California Wildfire Losses Will Exceed $1 Billion According To The State’s Insurance Commissioner

California Wildfire

The deadly Northern California wildfires continue to cause devastation, frustration, and great personal loss. More than 7,000 homes are now just smoke and ash, and the wildfires are still burning and turning Northern California into a melting pot in more ways than one. According to California’s insurance commissioner, Dave Jones, the fires will cost insurers more than $1 billion. That number is just an estimate based on figures from seven insurance companies.
A U.S. Housing and Urban Development agency spokesperson said it will speed federal disaster help to people ruined by wildfires in Napa and Sonoma, as well as in other Northern California counties. The agency is granting a 90-day hold on foreclosures on FHA-backed mortgages, and the agency is offering other assistance to homeowners. A HUD spokesperson said there are thousands of FHA-insured homeowners in those counties, and most of them will need help when it is possible to rebuild. HUD will also modify loans for borrowers that can’t make payments because they lost their homes in the wildfires.
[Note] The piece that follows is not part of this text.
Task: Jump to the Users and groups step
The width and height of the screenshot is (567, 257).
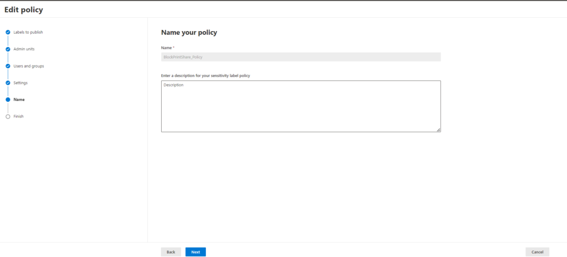Action: (29, 66)
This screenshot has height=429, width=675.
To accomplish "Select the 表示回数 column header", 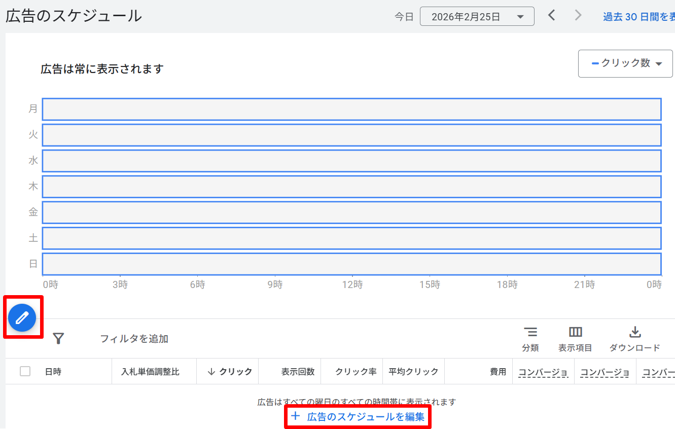I will [298, 372].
Daniel Berlant, a California Department of Forestry and Fire Protection spokesman, said most of the major destruction occurred Oct. 8 and Oct. 9. That’s when the wildfires started in California's wine counties of Napa and Sonoma, plus the local areas around them. More than 15,000 people are in shelters of some kind because fire crews are trying to stop the progress and contain the fires. The wildfire that broke out in Sonoma is the third deadliest in California’s history. That fire killed 22 of the 42 people who lost their lives in the October fires.
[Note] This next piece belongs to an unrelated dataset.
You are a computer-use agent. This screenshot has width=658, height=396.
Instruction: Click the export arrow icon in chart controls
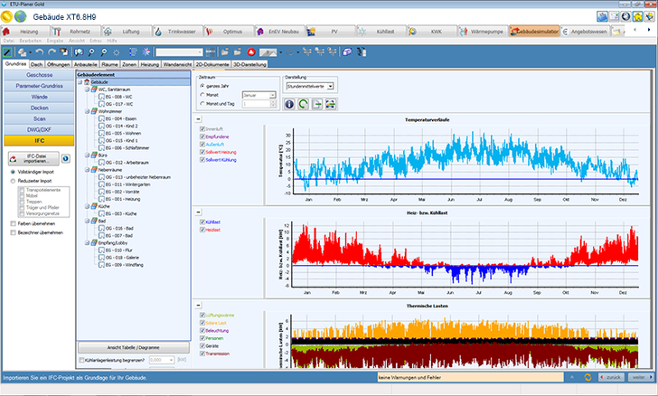pyautogui.click(x=317, y=104)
There is another wildfire south of the Northern California's wine country fires. That fire is burning more than 300 acres and threatening more than 300 homes. And the fire burning in the Santa Cruz mountains is sending smoke to the beach town of Santa Cruz and to the campus of UC Santa Cruz. The fire is hard to stop because navigating the rugged mountain terrain makes ground fighting difficult. Several firefighters sustained injuries in those mountains.
But there is hope that the wildfires in Northern California will be under control soon, according to Daniel Berlant. Berlant thinks the fires that destroyed Santa Rosa will be under control by the 20th of October thanks to cooler temperatures and light rainfall. Meanwhile, California Governor Jerry Brown put an executive order in place that will cut red tape and fast-track recovery efforts.